Recent zero-day vulnerabilities in SharePoint have exposed serious “ToolShell” risks, prompting Microsoft to issue an update then an emergency patch when the original fix wasn’t enough. We break down the latest SharePoint security flaws and the steps administrators need to take which go beyond just applying patches.
The ‘zero day’ security hole affected SharePoint servers so this is a problem for administrators running their own SharePoint servers. SharePoint Server subscription, SharePoint server 2019 or 2016.
SharePoint online, hosted by Microsoft is not affected. Or perhaps the security hole was quickly patched, we may never know.
There’s more to do than just apply the latest security patches: this from Microsoft:
After applying the latest security updates above or enabling AMSI, it is critical that customers rotate SharePoint server ASP.NET machine keys and restart IIS on all SharePoint servers. Follow the PowerShell guidance in Improved ASP.NET view state security and key management.
To update the machine keys for a web application using PowerShell:
- Generate the machine key in PowerShell using
Set-SPMachineKey -WebApplication <SPWebApplicationPipeBind>. - Deploy the machine key to the farm in PowerShell using
Update-SPMachineKey -WebApplication <SPWebApplicationPipeBind>.
After the rotation has completed, restart IIS on all SharePoint servers using iisreset.exe.
If you cannot enable AMSI, you will need to rotate your keys after you install the new security update.
Details for administrators at Customer guidance for SharePoint vulnerability CVE-2025-53770.
Get it right the second time
This wasn’t one of Microsoft better security efforts.

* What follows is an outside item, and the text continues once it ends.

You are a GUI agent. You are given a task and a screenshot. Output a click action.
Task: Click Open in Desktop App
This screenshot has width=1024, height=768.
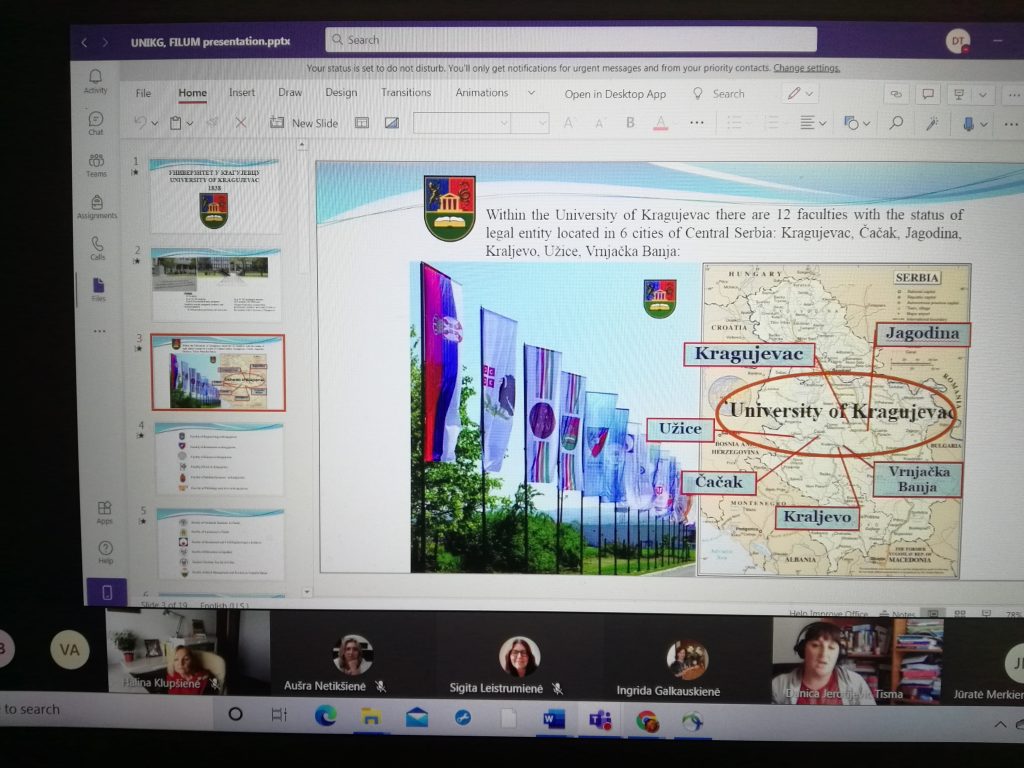[x=614, y=94]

Back in May, Viettel Cyber Security researchers chained two Microsoft SharePoint flaws, CVE-2025-49706 and CVE-2025-49704, to make a “ToolShell” attack to allow remote code execution on the server.
The original zero-day SharePoint vulnerabilities (known as CVE-2025-53770 and CVE-2025-53771) were from at least July 18th, with 85 servers compromised worldwide.
In their July Patch roundup, Microsoft claimed to have patched both ToolShell flaws. But not for long because the company had to issue another warning because the hackers quickly found ways to bypass the latest patches to expose new exploits.
That’s why there’s now emergency patches (sorry, the approved Microsoft euphemism is “out of band“ or OOB update). We can only hope that this second attempt really will fix the SharePoint security hole.